Adoro il cazzo, me lo sento in testa, come un pensiero deliziosamente fisso.
In effetti non so immaginare altro di più stimolante.
Nonostante la mia devozione agli uccelli dei maschi, sono vergine, e per il momento non ho alcuna intenzione di prenderlo dentro.
So che questo ai più può suonare come un contro senso, ma la mia eccitazione sessuale trova sfogo in orgasmi fuori dagli schemi consueti.
Nella mia cameretta in affitto (faccio l’università, terzo anno di lettere) mi metto nuda con il ragazzo che rimorchiato di volta in volta, e subito glielo accarezzo in modo da eccitarlo e fargli raggiungere il massimo dell’erezione, poi inizio tutta una serie di giochetti: afferrato il coso me lo passo sui capezzoli, titillandoli con la punta fino quando divengono duri e turgidi, quindi mi metto carponi e dico al mio partner di guardarmi la figa completamente depilata e di masturbarsi.
Anch’io mi meno la clyto osservandolo mentre si manipola, e mi bagno a ripetizione in preda ad una goduria che aumenta progressivamente alla radice quadrata.
Invito il ragazzo a guardarmi meglio, più da vicino e fremo quando lui mi allarga le chiappe con le mani per fissarmi il foro anale e quello della fessura che occhieggia fra le rosse labbra dischiuse.

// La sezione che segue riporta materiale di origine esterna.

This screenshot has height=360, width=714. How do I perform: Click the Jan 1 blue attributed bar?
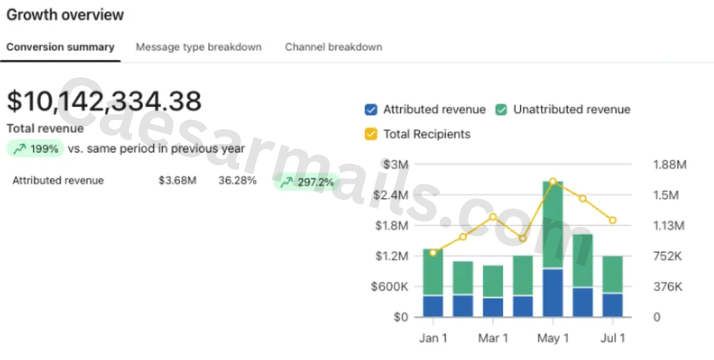[x=433, y=306]
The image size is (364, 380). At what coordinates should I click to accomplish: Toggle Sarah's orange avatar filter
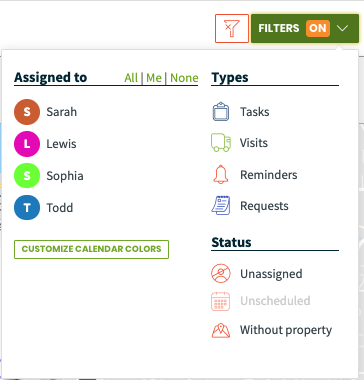(27, 112)
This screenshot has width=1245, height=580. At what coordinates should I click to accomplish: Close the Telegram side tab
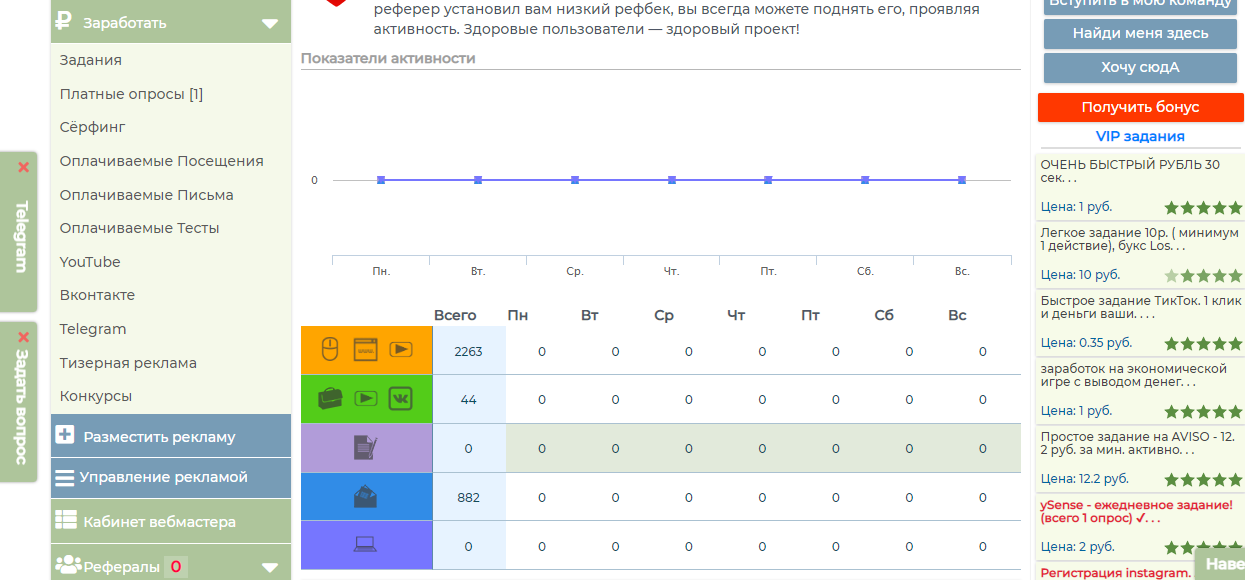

Dopo un po’ lo faccio stendere e mi sfrego su di lui, passandogli la figa in faccia e dandogli modo di odorarmela e di leccarmela.
Mi riempio di umori, e quando lo sento vibrare e ansimare mi metto in ginocchio, lui di solito fa altrettanto.
Scelgo sempre tipi docili, un po’ imbranati, che si facciano guidare da me.
Sono io che voglio condurre il gioco, nel modo che preferisco altrimenti non potrei soddisfare il mio desiderio.
Dunque, siamo in ginocchio l’una di fronte all’altro.
Gli prendo il cazzo duro con una mano e lo masturbo, lui fa altrettanto con la mia clitoride.
Ci manipoliamo a vicenda.
Quando mi sento vicina all’orgasmo, interrompo la manipolazione perché non voglio godere in quel modo: allora cambio posizione, mi rimetto carponi e gli consento di annusarmi il buchetto del culo.
Gli dico di masturbarsi ma non di godere, perché‚ a quel compito voglio provvedere io stessa nel modo che mi piace tanto.
Così lui si masturba piano, fremendo e sussultando come uno stallone che annusa la femmina prima di montarla.
Molti non hanno una grande resistenza in quella posizione, altri si segano per svariati minuti, ma tutti si eccitano all’inverosimile e infilano la loro faccia tra le mie cosce.
Lascio che mi ficchi il naso nell’ano e in figa, e quando comincia a gemere, ormai vicino al punto di non ritorno, mi volto in fretta e compio quello che considero il mio capolavoro: gli afferro il cazzo con entrambi i piedi e lo serro fra essi, quindi inizio a masturbarlo con forza.
Lui è in ginocchio, mugola, si contorce, mi fissa la figa palpitante.
Sono seduta di fronte a lui, con le gambe sollevate per porre i piedi attorno al suo uccello, e ciò gli consente di frugarmi a fondo con lo sguardo.
Me la sento ruscellare e palpitare di piacere: per me è il massimo della bramosia sparare una sega al maschio con i piedi.
Usare i piedi, e non le mani, mi esalta, mi fa sentire superiore, mi fa immaginare di calpestarlo, di farlo mio schiavo: non c’è altro modo che mi stimoli tanto quanto la masturbazione fatta con simile procedura.
Lui sussulta, grida e infine sborra, schizzando il suo liquido come una fontanella inarrestabile che si innalza nell’aria per poi ricadere sul dorso dei miei piedi.
Lo meno ancora, lo strizzo, per spremerlo, quindi quando sono certa di averlo prosciugato lo costringo a leccarmi la sborra che mi ha spruzzato.
Porto i piedi all’altezza del suo volto e glie li struscio contro la faccia, me li ripulisce con la lingua, ingoiando quella broda che ha scaturito dalle sue stesse palle.
Io sono sconvolta, fremo e comincio a godere.
Quasi sempre arrivo all’orgasmo quando lui infila la sua lingua tra le dita dei piedi, mi sento la sua padrona.